Christian Lelli. Noi come distribuzione abbiamo cominciato a lavorare su Il soffio dell’anima da un paio di mesi, un mese e mezzo soprattutto. Dopo l’incontro con Valentina che me lo ha sottoposto e dopo averlo visto, ho notato che effettivamente aveva una forza sociale importante, per cui con gioia ne abbiamo accettato la distribuzione. Distribuzione che si presenta subito come sfida, perché si tratta di un piccolo film indipendente che ha tanta voglia di uscire; però avendo, per l’appunto, collegamenti con i circuiti e le agenzie, siamo riusciti a inserirci in quella che era comunque una data molto molto difficile a livello distributivo. Bisognava rispettarla per un discorso di
contratti, in quanto il film era già stato acquisito dalla Rai e quindi doveva uscire entro il 15 marzo, una delle date meno pensabili, forse anche peggiore del Natale: sapete quanti film stanno uscendo in questo momento? C’è l’Oscar, Berlino, ci sono le uscite pre-pasquali, per cui i cinema sono alquanto intasati. Però, nonostante ciò, siamo riusciti a creare una piattaforma distributiva grazie alla quale il film è presente in tutte le città italiane più importanti, potendo contare su di una promozione idonea a livelli considerevoli: difatti è stato creato un palinsesto significativo attraverso i canali mediatici.

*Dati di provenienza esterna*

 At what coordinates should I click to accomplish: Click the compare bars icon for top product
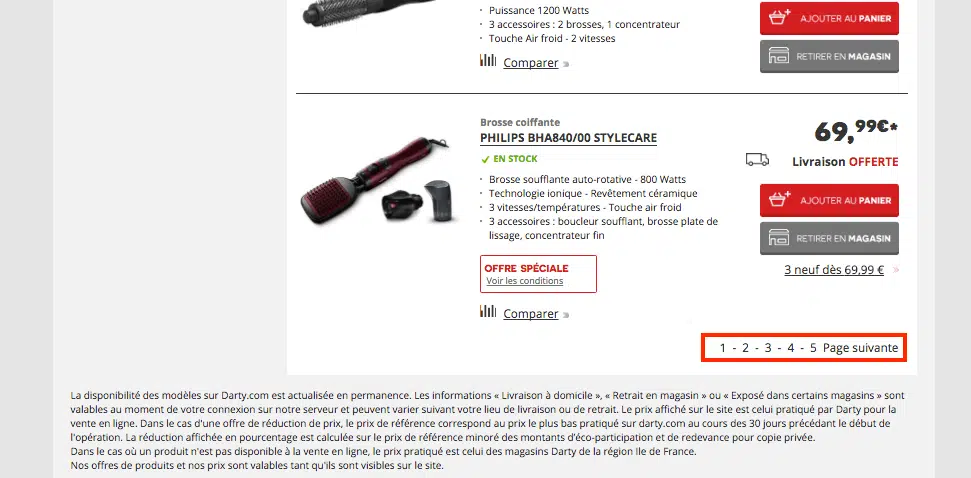488,60
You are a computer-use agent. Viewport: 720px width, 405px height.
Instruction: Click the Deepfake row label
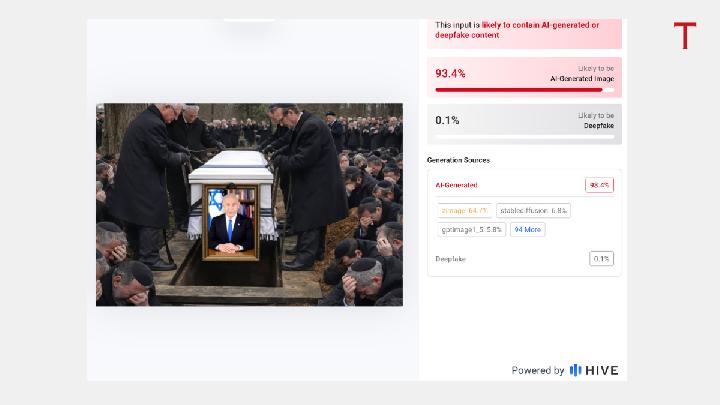coord(450,259)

La copia speciale che abbiamo realizzato partirà da Roma il 9 marzo, ma poi ha tutta l’idea di compiere un viaggio parallelo assieme a quello del film: e quanto verrà incassato da questa particolare pellicola, sarà devoluto a ’Make-A-Wish’.

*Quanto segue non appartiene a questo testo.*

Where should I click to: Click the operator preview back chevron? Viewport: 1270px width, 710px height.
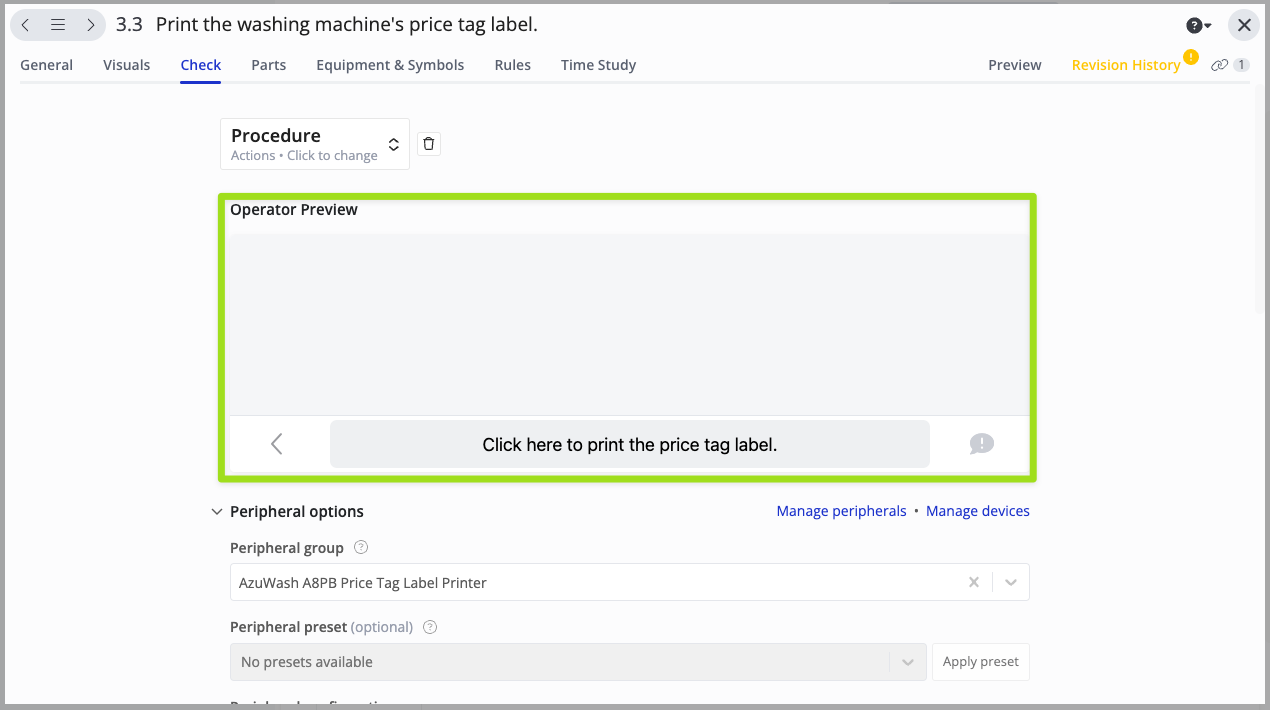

In quante copie verrà distribuito?
Stiamo partendo con una serie di quindici, diciotto copie e intendiamo arrivare fino a venticinque, perché abbiamo già ventotto richieste di città che non sono quelle capo zona: visto che il film tratta un tema che, purtroppo, tocca molte famiglie, è stato richiesto anche in città meno importanti. Per questo motivo ci stiamo attrezzando con gli stabilimenti per un ampliamento anche forte della stampa e dello sviluppo delle copie.
Ma vi è anche un discorso di home-video, poi?
Sì, stiamo parlando appunto con delle realtà riguardo all’home-video: naturalmente, però, con loro, assieme alla produzione, stabiliremo quelli che sono i criteri proprio per sviluppare, se ce ne fosse l’occasione, un dvd fatto apposta con la modalità per non udenti.
Per quanto riguarda la Rai, si è già parlato di una messa in onda?
Si parla comunque di autunno, inverno di quest’anno, penso dicembre: è stato preso da Rai 1 per la prima serata.